Napoli: sopra la “Madonna con la pistola” compaiono due stencil pro Gaza e contro ogni guerra. 
Durante le Grandi Guerre gli artisti utilizzano l’arte come unica rappresentazione della disumanità a cui stanno assistendo. Allo stesso modo, gli anonimi che si sono serviti dell’opera di Banksy cercano di mandare un messaggio pro Gaza.

Banksy a Napoli

Le opere di Banksy sono, da sempre, delicati pugni in faccia che prendono a piene mani dalla nostra realtà e ce la ripropongono sotto forma di quadri, stencil, murales di piccole dimensioni in giro per la città.

L’opera in questione di oggi è la “Madonna con la pistola” in Piazza Gerolamini a Napoli – ribaltando il titolo più famoso di tutta l’iconografia cristiana. Già di per sé è una rappresentazione quanto mai ossimorica della Beata Vergine: Banksy la rappresenta in adorazione, come tutta la cristianità e non solo la conosce, ma in adorazione non di un altro elemento biblico bensì di una pistola. Quest’ultima è ricoperta dal tipico alone con il quale si rappresenta lo Spirito Santo: una pistola santa, in sostanza.

Ma questa volta non è l’opera d’arte di Banksy a interessare i giornali: per quanto irriverente e d’impatto la Vergine ha già diversi anni e dal 2016 è stata messa in sicurezza dietro una lastra di vetro. È pur sempre un’opera d’arte.

Da “Madonna con bambino” a “Madonna con la pistola”

Ma questa volta neppure la lastra di vetro ha potuto qualcosa contro chi, pur non rovinando lo stencil della “Madonna con pistola”, ne ha applicato un altro sopra la pistola: è comparsa, infatti, nella notte tra il 12 e il 13 marzo, la scritta GAZA – a dir poco chiaro segnale contro la guerra israelo-palestinese.

Ma non è finita qui: sempre per opera della stessa mano, la Madonna sembra quasi riemergere da una folla di bambini morti o moribondi mezzi nudi. Anche per questo stencil c’è poco da aggiungere.

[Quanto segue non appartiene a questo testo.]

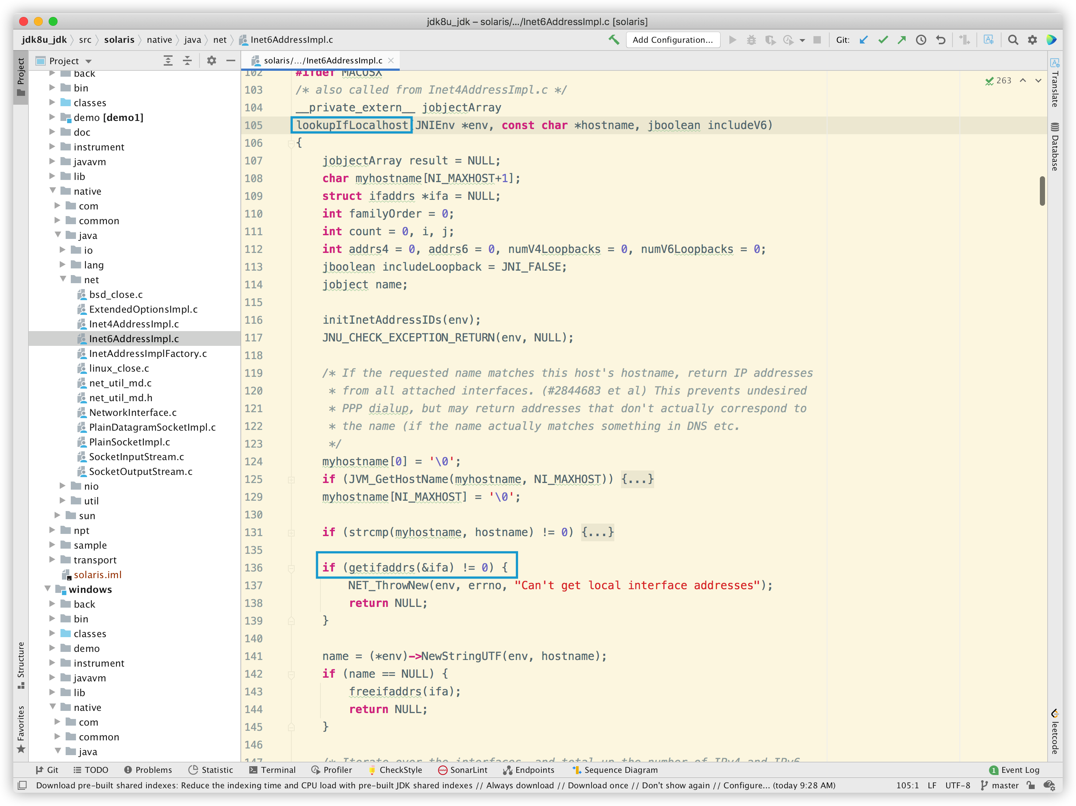Toggle fold on the getifaddrs if block

(291, 568)
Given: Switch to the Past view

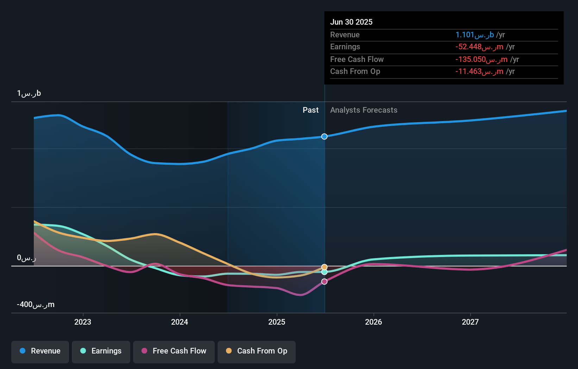Looking at the screenshot, I should click(310, 110).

Già in origine la “Madonna con la pistola” rappresentava un forte messaggio di condanna al circuito della mafia. In modo diretto ed estremamente semplice, Banksy trasmette un messaggio chiaro utilizzando l’iconografia cristiana, dimostrando, oltre a una conoscenza profonda della forte religiosità dei mafiosi, anche una capacità d’impatto non indifferente – soprattutto a Napoli, soprattutto in Italia.

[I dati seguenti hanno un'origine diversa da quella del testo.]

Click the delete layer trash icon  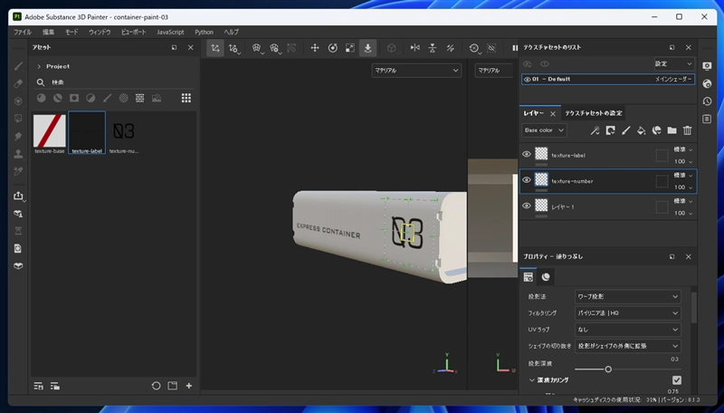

Chi si è servito dell’opera di Banksy ha utilizzato perfettamente il meccanismo di denuncia per nulla velata, scagliandosi contro l’infanticidio che si sta verificando tutti i giorni a Gaza.

La potenza dell’arte risiede nella sua immediatezza nel veicolare un messaggio comprensibile e fruibile per tutti. Attraverso la mano dell’artista viene sputato fuori un messaggio più o meno forte, facendo sì che un evento specifico assuma un significato universale.

Picasso risponderebbe, anche in questo caso, “lo avete fatto voi”, come rispose a chi gli chiese chi avesse dipinto Guernica.

E come Guernica, anche la “Madonna con la pistola”, già di per sé di denuncia, modificata è un grido contro la guerra, di Artisti di Guerra.

Artisti di Guerra

La lettera maiuscola non è per manie di grandezze improvvise, bensì perché a cavallo tra le due Guerre e, soprattutto, durante la Seconda Guerra Mondiale, gli artisti di tutto il mondo hanno utilizzato la propria arte come continua denuncia di quello che erano costretti a guardare totalmente inermi. Unico scudo: l’arte.

Da Sutherland (colui che dipinse il ritratto di Churchill) a Picasso, da Goya a Dalì, tutti in un verso o nell’altro hanno cercato di dare un senso a ciò che stava avvenendo all’umanità, senza riuscirci.

Mutatis mutandis, anche Guernica di Picasso può effettivamente essere paragonata alla nostra “Madonna con pistola” ritoccata. Anche nell’enorme tela il pittore aveva rappresentato come la guerra si abbatta prevalentemente sugli innocenti, spesso poco più che neonati, rendendo inutile qualsiasi ricerca di spiegazione o motivo.